The initial aspect to consider is the duration between the imaging examination and the second surgical procedure. In most patients, there was a gap of two months between the two tests, but some patients had to wait from 188 to 201 days until the second surgical intervention was performed. The problem with long periods between both tests is that, given the high capacity of recidivism of this pathology, a new cholesteatoma may appear that did not exist at the time of the imaging test. Another factor is the waiting time between the first surgery and the non-EPI DWI MRI. In this study, approximately nine months elapsed; in ours, it was two years. This implies that the lesions found at nine months may be significantly smaller than those found at two years, making their diagnosis more challenging and increasing the number of false negatives.
Some studies consider the lack of surgical re-intervention as a limitation after not detecting any indication of recidivism in the non-EPI DWI MRI since they consider it the only way to confirm true negative results. Nonetheless, the patients in our study have been followed up through otoscopic examinations and radiological tests. Therefore, along with the high sensitivity of the imaging test, negative results can be classified as true negatives with a high level of certainty. In cases of recidivism MRI is not useful unless intracranial complication are suspected.
A limitation of our study is the heterogeneity among the cases included regarding the aggressiveness of the cholesteatoma. Based on the EAONO classification explained earlier, the study includes cases from the first, second, and third stages. This could lead to an overestimation of the aggressiveness of the pathology and its capacity of recidivism. One possible solution to this problem would be to add only those patients classified within the same EAONO stage as an inclusion criterion. Another possible alternative would be to increase the number of patients, allowing for the stratification of cases into different stages within the same study.
While our study did not identify any parameters demonstrating a statistically significant association with an increased risk of new cholesteatoma recidivism, our investigation did reveal a notable finding regarding the correlation between pre-surgical Pure Tone Average (PTA) and the likelihood of detecting cholesteatoma recidivism in non-EPI-DWI MRI scans (p-value: 0.003). This correlation indicates that as the PTA increases, there is a higher probability of detecting cholesteatoma in imaging tests. This finding underscores the critical importance of early diagnosis and treatment of this pathology before it infiltrates additional structures and exacerbates the progression of the disease.
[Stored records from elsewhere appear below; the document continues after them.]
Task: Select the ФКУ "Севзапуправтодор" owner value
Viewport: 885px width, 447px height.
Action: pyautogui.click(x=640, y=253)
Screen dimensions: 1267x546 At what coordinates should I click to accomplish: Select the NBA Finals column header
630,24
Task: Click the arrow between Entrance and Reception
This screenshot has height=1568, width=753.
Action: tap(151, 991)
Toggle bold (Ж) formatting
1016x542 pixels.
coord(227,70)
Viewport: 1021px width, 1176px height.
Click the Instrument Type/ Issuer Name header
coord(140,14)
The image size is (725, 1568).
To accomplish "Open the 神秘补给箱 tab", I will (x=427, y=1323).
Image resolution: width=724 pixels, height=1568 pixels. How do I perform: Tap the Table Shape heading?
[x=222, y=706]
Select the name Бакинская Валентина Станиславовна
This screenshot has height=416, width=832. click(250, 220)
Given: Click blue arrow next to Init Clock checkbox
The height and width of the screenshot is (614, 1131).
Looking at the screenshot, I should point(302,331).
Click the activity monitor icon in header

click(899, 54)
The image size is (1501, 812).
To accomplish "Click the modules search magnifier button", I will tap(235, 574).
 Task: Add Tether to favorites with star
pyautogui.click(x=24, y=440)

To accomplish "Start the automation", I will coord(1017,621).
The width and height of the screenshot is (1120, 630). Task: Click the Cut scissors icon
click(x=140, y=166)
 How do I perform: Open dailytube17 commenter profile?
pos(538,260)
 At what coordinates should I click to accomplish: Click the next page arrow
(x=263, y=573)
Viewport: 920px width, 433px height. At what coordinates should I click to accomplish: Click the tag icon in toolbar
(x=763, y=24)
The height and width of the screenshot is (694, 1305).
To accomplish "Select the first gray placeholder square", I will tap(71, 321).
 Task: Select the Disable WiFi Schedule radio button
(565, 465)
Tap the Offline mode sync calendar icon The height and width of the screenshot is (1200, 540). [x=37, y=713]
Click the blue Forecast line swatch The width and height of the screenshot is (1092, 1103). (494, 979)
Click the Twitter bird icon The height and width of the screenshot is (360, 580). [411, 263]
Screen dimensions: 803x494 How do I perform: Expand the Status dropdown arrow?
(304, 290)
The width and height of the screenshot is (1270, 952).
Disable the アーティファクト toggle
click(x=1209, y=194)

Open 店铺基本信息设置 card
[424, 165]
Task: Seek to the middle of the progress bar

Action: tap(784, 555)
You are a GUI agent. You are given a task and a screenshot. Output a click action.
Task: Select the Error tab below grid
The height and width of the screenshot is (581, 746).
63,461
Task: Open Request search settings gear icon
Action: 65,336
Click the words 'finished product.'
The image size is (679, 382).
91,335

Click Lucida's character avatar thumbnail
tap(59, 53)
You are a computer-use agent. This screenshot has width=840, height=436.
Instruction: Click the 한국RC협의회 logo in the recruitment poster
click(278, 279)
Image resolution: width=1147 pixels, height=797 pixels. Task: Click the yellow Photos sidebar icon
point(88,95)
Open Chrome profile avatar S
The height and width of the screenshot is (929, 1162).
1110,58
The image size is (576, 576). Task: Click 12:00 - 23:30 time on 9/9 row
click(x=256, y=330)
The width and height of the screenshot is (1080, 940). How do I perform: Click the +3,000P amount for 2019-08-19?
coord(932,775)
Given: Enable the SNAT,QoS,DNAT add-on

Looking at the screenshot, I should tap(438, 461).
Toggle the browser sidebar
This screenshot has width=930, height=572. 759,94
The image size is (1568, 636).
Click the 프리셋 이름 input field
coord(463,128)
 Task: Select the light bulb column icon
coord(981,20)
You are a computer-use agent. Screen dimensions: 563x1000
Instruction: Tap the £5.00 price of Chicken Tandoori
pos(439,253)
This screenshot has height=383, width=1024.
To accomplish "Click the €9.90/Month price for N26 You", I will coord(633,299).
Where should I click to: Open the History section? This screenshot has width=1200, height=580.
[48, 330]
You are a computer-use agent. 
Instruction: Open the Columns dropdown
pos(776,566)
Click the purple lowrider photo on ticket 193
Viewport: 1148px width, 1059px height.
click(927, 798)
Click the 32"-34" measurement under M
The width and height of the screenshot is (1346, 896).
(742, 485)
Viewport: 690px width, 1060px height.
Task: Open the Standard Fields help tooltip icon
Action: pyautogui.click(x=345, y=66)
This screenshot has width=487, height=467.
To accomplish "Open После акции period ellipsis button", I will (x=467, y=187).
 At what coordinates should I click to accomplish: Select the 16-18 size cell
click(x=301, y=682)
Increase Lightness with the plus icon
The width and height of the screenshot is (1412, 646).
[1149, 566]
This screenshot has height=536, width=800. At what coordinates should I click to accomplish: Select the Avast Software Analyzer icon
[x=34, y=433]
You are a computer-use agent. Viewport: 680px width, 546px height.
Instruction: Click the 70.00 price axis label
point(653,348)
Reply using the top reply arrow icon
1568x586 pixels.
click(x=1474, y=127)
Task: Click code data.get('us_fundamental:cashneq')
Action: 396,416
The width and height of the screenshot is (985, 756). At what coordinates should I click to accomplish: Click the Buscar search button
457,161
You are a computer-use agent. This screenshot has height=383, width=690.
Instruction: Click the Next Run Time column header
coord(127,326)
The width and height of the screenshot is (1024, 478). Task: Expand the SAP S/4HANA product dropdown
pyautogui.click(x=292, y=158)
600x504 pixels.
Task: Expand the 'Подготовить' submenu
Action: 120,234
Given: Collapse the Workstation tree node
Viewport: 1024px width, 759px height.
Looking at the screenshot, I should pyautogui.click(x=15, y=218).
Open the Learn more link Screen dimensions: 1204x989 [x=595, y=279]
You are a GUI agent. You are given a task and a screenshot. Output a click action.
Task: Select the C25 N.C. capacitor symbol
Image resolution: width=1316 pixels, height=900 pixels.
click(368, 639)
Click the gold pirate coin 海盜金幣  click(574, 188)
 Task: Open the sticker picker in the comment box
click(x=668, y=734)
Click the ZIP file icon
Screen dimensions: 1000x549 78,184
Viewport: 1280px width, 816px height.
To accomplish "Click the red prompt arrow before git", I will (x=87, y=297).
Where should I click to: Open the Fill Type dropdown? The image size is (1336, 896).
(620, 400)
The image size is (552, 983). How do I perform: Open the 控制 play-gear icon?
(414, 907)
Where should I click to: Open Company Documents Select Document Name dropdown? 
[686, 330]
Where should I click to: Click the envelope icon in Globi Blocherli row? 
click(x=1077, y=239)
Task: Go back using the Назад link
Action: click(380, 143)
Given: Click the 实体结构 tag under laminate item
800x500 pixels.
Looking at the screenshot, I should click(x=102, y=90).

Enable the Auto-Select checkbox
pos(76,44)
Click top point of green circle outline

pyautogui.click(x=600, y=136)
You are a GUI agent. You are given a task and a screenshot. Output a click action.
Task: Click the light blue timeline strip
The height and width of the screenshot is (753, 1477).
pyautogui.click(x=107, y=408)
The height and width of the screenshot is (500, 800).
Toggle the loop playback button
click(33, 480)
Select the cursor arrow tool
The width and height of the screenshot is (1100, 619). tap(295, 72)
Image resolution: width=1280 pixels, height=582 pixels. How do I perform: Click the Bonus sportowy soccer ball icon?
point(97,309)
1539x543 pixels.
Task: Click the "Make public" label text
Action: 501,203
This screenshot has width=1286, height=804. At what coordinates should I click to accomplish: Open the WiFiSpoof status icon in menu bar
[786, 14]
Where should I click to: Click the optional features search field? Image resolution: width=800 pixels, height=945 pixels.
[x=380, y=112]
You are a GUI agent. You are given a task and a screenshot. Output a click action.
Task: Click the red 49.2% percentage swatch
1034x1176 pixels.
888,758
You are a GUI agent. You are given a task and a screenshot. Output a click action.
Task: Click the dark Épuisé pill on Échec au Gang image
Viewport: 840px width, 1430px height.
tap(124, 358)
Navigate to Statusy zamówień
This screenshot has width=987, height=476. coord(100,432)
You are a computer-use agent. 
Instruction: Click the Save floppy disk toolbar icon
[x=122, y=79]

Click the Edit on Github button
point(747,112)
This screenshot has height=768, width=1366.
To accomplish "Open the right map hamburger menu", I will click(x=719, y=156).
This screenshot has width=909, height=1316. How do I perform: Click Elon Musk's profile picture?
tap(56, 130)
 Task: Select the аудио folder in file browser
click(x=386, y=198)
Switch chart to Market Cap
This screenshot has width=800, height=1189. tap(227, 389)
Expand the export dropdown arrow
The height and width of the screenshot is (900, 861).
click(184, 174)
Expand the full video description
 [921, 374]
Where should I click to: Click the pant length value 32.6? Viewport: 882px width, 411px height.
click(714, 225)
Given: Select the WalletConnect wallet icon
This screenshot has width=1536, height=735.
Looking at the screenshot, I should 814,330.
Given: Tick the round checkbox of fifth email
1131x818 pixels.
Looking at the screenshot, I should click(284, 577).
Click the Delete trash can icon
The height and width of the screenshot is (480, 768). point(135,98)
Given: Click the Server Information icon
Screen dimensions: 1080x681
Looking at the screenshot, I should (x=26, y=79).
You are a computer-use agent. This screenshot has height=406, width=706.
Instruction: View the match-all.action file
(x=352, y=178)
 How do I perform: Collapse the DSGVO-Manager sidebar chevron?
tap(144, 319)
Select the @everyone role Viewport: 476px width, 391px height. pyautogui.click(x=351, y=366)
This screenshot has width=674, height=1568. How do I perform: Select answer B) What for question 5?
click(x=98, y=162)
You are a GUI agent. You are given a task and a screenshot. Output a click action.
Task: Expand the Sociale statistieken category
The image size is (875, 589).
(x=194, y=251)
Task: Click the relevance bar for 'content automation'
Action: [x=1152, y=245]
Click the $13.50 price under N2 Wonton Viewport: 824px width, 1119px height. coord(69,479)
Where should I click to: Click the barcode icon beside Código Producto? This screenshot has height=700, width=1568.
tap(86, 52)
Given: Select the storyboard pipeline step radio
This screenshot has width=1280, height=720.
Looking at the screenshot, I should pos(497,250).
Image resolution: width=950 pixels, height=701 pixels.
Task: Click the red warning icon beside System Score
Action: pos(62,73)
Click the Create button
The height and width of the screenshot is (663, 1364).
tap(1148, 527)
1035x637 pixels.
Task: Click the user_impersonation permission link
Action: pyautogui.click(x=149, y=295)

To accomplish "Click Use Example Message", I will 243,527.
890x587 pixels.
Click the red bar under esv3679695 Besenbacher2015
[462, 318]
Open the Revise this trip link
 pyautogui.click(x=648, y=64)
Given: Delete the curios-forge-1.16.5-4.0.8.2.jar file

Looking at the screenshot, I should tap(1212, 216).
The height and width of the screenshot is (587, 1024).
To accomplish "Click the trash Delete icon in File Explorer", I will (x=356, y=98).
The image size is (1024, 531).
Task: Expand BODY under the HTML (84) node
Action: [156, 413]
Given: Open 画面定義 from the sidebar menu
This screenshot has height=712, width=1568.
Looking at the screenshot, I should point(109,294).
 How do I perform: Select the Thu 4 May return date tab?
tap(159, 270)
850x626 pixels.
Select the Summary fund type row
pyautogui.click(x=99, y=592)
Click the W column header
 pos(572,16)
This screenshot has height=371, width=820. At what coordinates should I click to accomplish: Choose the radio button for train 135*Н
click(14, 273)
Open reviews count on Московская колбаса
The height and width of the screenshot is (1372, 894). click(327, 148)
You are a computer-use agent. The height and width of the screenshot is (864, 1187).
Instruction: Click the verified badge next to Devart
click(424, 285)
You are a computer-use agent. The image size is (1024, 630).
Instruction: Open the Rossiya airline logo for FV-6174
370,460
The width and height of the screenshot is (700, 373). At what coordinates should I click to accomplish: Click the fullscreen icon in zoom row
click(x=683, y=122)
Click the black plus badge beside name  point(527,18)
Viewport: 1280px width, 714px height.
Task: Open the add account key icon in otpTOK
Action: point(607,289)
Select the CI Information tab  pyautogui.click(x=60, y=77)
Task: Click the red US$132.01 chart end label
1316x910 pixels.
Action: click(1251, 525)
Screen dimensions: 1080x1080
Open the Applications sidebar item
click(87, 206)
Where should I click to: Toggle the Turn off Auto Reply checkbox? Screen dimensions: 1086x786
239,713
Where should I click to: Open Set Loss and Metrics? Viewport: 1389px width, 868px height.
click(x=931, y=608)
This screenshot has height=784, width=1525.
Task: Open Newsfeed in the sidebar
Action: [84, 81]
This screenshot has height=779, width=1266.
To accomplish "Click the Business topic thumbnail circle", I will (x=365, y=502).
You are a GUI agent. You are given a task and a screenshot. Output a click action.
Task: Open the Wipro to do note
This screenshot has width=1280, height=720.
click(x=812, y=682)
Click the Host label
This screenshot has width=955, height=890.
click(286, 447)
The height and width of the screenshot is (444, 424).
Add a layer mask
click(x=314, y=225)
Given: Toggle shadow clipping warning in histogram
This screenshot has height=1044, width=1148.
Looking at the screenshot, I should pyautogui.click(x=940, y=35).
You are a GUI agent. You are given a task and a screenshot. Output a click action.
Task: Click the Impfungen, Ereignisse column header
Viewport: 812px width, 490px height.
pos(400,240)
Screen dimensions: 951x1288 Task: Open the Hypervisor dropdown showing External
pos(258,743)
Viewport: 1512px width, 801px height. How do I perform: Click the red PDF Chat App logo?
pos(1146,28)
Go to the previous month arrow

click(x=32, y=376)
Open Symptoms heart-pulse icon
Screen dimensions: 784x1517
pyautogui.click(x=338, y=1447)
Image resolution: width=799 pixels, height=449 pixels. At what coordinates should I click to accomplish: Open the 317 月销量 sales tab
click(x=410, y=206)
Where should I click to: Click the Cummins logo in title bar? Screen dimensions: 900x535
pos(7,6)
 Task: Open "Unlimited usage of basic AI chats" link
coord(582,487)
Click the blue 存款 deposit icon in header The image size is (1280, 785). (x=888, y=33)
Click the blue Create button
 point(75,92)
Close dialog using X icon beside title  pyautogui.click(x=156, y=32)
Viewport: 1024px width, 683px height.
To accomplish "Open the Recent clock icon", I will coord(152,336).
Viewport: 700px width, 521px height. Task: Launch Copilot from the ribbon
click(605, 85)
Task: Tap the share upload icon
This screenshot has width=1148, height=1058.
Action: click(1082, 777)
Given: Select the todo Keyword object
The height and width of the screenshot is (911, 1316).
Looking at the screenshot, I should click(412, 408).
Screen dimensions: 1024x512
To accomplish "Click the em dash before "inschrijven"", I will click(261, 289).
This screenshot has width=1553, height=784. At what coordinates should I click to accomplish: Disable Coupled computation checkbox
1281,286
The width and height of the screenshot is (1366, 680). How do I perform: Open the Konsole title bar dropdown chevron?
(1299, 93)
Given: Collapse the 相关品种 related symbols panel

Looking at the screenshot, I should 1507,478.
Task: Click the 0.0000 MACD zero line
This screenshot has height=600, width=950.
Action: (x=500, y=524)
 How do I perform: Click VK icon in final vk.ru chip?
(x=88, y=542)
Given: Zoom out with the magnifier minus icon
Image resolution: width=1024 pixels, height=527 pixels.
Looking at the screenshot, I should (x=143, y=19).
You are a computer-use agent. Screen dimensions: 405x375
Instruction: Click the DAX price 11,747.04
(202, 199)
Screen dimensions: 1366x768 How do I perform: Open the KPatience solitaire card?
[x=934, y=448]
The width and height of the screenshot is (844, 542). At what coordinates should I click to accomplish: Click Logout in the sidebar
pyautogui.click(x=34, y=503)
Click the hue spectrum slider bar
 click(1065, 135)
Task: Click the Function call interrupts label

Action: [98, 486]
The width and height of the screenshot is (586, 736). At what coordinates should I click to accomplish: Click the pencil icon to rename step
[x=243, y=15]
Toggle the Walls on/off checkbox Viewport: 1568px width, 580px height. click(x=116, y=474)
In summary, our study suggests that while certain parameters may not directly predict cholesteatoma recidivism, monitoring PTA levels can provide valuable insights into the likelihood of recidivism, aiding in timely intervention and management strategies.
To conclude future studies could optimize radiological techniques for earlier diagnosis of cholesteatoma recidivism. To address these gaps in knowledge and advance our understanding of this disease, it’s crucial to prioritize and support future research in this area.